Now if it is just that you need to build different binaries specifically for these cores, it then sounds a lot more like a compute GPU actually-- but as far as I understand so far general tasks are not suitable to run on those configurations, and parallelization for general problems is pretty much a dead horse (similar to P=NP?) now.
KAlmquist - Monday, January 6, 2014 - link
That speculation didn't make a lot of sense to me, either.One of the reasons that out of order execution improves performance is that cache misses are expensive. In an out of order processor, when a cache miss occurs the processor can defer the instructions that need that particular piece of data, and execute other instructions while waiting for the read to complete. To create "nice bundles of instructions that are already optimized for peak parallelism," you have to know how long each memory read is going to take.
The writers mention the Transmeta Efficeon processor, which translated x86 instructions to native instructions and then executed them on an in-order processor. That was a fairly effective approach, but doesn't demonstrate that an in-order processor can compete with a modern out of order processor. After all, ARM started out producing in-order processors, which were very energy efficient, but eventually they had to produce an out of order design in order to increase performance without increasing the clock rate.

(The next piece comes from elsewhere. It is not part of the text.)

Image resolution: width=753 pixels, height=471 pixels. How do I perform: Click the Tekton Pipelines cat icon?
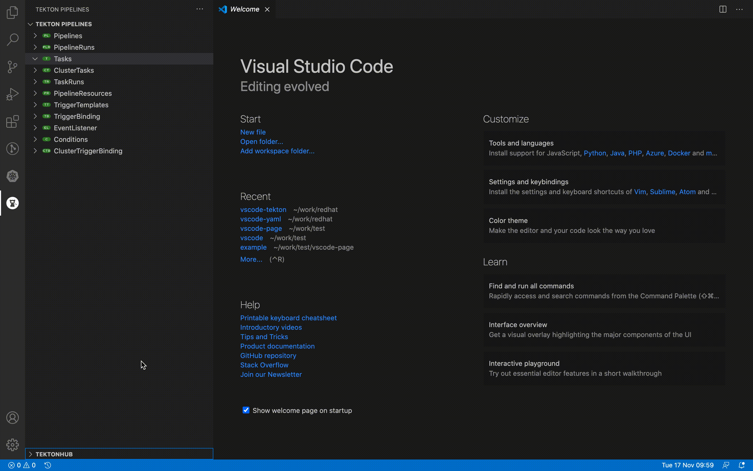click(12, 203)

Loki726 - Monday, January 6, 2014 - link
Transmeta didn't have an in-order design in the same way that a normal CPU is in order. See their CGO paper: http://people.ac.upc.edu/vmoya/docs/transmeta-cgo....Here's the relevant text:
"Compilers typically deal with recovery from speculation by generating compensation code, which re-
executes incorrectly sequenced operations, performs operations omitted from the speculative code path, and
corrects mismatches in register assignments (Freudenberger et al. [13]). With this approach, hardware
support is required to defer faults of potentially faulting instructions moved above branches (e.g.,
boosting,Smith et al. [23]), to detect overlapping memory operations scheduled out of sequence, and to branch to the
compensation code (e.g., memory conflict buffers, Gallagher et al. [14], or the Intel IA-64 ALAT[18]).
In contrast, Crusoe native VLIW processors provide an elegant hardware solution that supports arbitrary kinds of
speculation and subsequent recovery and works hand-in-hand with the Code Morphing Software [8]. All registers
holding x86 state are shadowed; that is, there exist two copies of each register, a working copy and a shadow
copy. Normal atoms only update the working copy of the register. If execution reaches the end of a translation, a
special commit operation copies all working registers into their corresponding shadow registers, committing the
work done in the translation. On the other hand, if any exceptional condition, such as the failure of one of CMS’s
translation assumptions, occurs inside the translation, the runtime system undoes the effects of all molecules
executed since the last commit via a rollback operation that copies the shadow register values (committed at the
end of the previous translation) back into the working registers.
Following a rollback, CMS usually interprets the x86 instructions corresponding to the faulting translation, executing
them in the original program order, handling any special cases that are encountered, and invoking the x86
exception-handling procedure if necessary.
Commit and rollback also apply to memory operations. Store data are held in a gated store buffer, from which they
are only released to the memory system at the time of a commit. On a rollback, stores not yet committed can
simply be dropped from the store buffer. To speed the common case of no rollback, the mechanism was designed so
that commit operations are effectively “free”[27], while rollback atoms cost less than a couple of branch mispredictions."